Crois-tu en cela ?
La semaine de prière pour l’unité des chrétiens débute samedi 18 janvier et se terminera le 25 janvier. Plusieurs paroisses du diocèse, dont celles de Valence et de Romans, participent à ce temps de fraternité oecuménique. C’est un abbé lyonnais qui est à l’origine de ce rendez-vous initié en 1933.
Cette année marque le 1700e anniversaire du premier concile œcuménique, qui se tint à Nicée, près de Constantinople, en 325. Cette commémoration offre une occasion unique de réfléchir à la foi commune des chrétiens et de la célébrer, telle qu’elle est exprimée dans le Credo formulé lors de ce concile ; une foi qui, encore aujourd’hui, reste vivante et porte des fruits.
La Semaine de prière pour l’unité des chrétiens 2025 est une invitation à puiser dans cet héritage commun et à pénétrer plus profondément dans la foi qui unit tous les chrétiens. Le thème de cette nouvelle édition est « Crois-tu cela ? » (Jean 11,26)
La semaine universelle de prière pour l’unité des chrétiens a vu le jour en 1935, dans la première moitié du XXe siècle, qui aura été celui du rapprochement entre les chrétiens et de l’émergence du mouvement œcuménique. C’est l’abbé Paul Couturier (1881-1953), prêtre diocésain ordonné en 1906, licencié en sciences physiques, qui enseignait les sciences à l’institution des Chartreux à Lyon, qui a initié cette semaine.
Du 20 au 22 janvier 1933, il a lancé à Lyon, en l’église Saint-François-de-Sales, trois jours (un triduum) de prière pour l’unité sur la base de la formule unioniste d’un retour à l’Église catholique. Le triduum devint, dès l’année suivante, « octave de prière pour l’unité des chrétiens » puis « semaine de prière pour l’unité chrétienne », du 18 au 25 janvier de chaque année. Soutenus par le métropolite Euloge, des orthodoxes participent à la semaine à partir de 1935. Par petites touches, il subvertit la formule unioniste jusqu’à ce qu’elle devienne, en 1937, « l’universelle prière des chrétiens pour l’unité chrétienne », « comme le Christ la veut et par les moyens qu’il voudra ». Il n’est plus question d’un retour au bercail romain mais d’une émulation spirituelle convergente avec le vœu du Christ : « Qu’ils soient un » (Jn 17, 11).

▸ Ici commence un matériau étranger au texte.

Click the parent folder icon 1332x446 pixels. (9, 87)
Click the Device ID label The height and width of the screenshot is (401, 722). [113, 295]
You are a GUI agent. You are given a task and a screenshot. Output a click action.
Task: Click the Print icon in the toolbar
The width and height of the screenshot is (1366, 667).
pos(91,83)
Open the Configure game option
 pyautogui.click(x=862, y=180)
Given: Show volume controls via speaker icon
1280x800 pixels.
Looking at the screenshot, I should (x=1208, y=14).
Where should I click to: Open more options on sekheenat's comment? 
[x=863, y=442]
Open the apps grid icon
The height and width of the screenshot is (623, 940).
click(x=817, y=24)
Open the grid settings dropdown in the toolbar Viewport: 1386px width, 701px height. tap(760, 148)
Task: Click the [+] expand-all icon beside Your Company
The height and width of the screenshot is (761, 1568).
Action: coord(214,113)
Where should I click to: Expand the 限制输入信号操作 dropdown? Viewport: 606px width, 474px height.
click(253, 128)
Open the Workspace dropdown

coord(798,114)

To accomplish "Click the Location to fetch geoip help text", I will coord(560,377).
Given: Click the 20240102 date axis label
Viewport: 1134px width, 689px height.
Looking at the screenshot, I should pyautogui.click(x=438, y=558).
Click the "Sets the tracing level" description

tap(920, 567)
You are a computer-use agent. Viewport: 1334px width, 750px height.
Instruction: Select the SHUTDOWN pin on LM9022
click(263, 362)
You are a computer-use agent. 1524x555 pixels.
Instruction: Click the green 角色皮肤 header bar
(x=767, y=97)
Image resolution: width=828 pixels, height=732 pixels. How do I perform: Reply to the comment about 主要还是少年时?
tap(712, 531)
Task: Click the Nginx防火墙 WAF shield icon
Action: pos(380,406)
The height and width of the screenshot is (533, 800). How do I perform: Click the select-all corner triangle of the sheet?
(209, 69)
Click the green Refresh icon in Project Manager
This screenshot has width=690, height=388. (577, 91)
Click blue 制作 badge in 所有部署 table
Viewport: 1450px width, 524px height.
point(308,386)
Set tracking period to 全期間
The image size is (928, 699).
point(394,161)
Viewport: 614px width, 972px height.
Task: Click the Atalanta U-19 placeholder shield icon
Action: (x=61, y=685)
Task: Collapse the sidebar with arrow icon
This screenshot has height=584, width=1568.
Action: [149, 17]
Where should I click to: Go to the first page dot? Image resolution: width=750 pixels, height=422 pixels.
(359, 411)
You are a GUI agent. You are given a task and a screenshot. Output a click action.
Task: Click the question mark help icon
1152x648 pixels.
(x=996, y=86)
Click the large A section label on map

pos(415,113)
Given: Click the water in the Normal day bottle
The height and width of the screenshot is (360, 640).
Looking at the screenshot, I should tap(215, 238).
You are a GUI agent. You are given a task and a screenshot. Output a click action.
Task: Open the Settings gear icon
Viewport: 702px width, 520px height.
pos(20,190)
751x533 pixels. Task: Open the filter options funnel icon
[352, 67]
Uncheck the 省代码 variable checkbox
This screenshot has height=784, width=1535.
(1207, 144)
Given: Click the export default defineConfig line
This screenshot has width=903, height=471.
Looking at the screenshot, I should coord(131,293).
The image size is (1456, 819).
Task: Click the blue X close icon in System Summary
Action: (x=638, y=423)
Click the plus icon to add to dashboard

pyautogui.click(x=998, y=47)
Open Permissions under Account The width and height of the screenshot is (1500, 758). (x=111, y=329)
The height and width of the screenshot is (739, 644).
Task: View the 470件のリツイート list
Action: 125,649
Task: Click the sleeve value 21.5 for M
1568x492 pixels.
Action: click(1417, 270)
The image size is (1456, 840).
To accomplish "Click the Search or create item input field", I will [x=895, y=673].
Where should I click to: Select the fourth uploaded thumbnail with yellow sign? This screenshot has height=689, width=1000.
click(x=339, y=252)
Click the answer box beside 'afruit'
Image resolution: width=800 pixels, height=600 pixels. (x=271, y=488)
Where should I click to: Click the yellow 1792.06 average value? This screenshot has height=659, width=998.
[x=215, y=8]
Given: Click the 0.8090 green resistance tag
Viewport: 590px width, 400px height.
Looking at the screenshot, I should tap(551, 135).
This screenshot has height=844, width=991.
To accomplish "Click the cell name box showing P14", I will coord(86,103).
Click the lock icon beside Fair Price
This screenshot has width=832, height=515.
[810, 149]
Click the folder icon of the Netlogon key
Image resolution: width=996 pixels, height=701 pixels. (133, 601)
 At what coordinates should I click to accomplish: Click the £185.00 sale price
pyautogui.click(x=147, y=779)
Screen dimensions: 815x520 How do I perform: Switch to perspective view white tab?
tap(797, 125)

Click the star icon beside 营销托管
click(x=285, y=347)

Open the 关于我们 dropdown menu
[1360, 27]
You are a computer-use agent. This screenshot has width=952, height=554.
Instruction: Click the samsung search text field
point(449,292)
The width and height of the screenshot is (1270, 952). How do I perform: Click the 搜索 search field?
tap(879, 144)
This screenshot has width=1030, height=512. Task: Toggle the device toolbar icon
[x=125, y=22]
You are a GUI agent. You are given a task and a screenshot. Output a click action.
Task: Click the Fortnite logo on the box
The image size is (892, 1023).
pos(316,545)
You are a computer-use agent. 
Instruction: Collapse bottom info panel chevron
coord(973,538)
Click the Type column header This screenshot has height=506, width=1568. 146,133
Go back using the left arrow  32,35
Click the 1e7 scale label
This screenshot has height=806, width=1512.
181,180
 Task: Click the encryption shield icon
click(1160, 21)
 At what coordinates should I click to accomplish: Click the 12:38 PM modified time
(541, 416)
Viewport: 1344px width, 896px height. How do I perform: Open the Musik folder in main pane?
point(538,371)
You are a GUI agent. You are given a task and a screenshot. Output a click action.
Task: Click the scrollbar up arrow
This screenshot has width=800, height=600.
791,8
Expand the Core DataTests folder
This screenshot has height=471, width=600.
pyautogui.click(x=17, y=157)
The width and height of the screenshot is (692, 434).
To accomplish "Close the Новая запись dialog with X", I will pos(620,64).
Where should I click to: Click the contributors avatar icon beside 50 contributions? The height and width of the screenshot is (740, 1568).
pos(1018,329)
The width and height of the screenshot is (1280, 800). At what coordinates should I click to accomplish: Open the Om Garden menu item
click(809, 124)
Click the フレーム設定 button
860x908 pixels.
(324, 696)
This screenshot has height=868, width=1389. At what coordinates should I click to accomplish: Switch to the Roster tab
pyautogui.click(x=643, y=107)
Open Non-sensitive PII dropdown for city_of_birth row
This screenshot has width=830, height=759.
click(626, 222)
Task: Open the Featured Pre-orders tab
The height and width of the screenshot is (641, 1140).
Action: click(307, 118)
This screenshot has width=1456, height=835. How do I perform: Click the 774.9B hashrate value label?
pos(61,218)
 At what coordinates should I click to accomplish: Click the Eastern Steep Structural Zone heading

Dès lors, l’« œcuménisme spirituel » est né : les divers rameaux de la chrétienté peuvent s’approprier une prière dépourvue de tout accent prosélyte.
Le mouvement de la Semaine de prière pour l’unité chrétienne a rapidement pris une dimension interconfessionnelle et internationale. L’abbé lyonnais composa et envoya dans le monde entier ses fameux « tracts » à partir de son bureau à l’institution des Chartreux. Ces tracts donnaient un thème pour l’année, des textes bibliques et prières pour chaque jour de la semaine, voire un chant composé pour l’occasion, dans des formes diverses allant du feuillet dépliant à la brochure d’une vingtaine de pages.
A Romans-sur-Isère, une célébration œcuménique (catholiques, protestants, évangéliques, apostoliques réunis des alentours de Romans et Bourg de Péage) aura lieu au temple de l’Eglise Protestante Unie, samedi 18 janvier à 18h.
A Valence, c’est mercredi 22 janvier à 20h qu’aura lieu la célébration oecuménique, à
l’église apostolique arménienne Saint-Sahag, rue de la Cécile.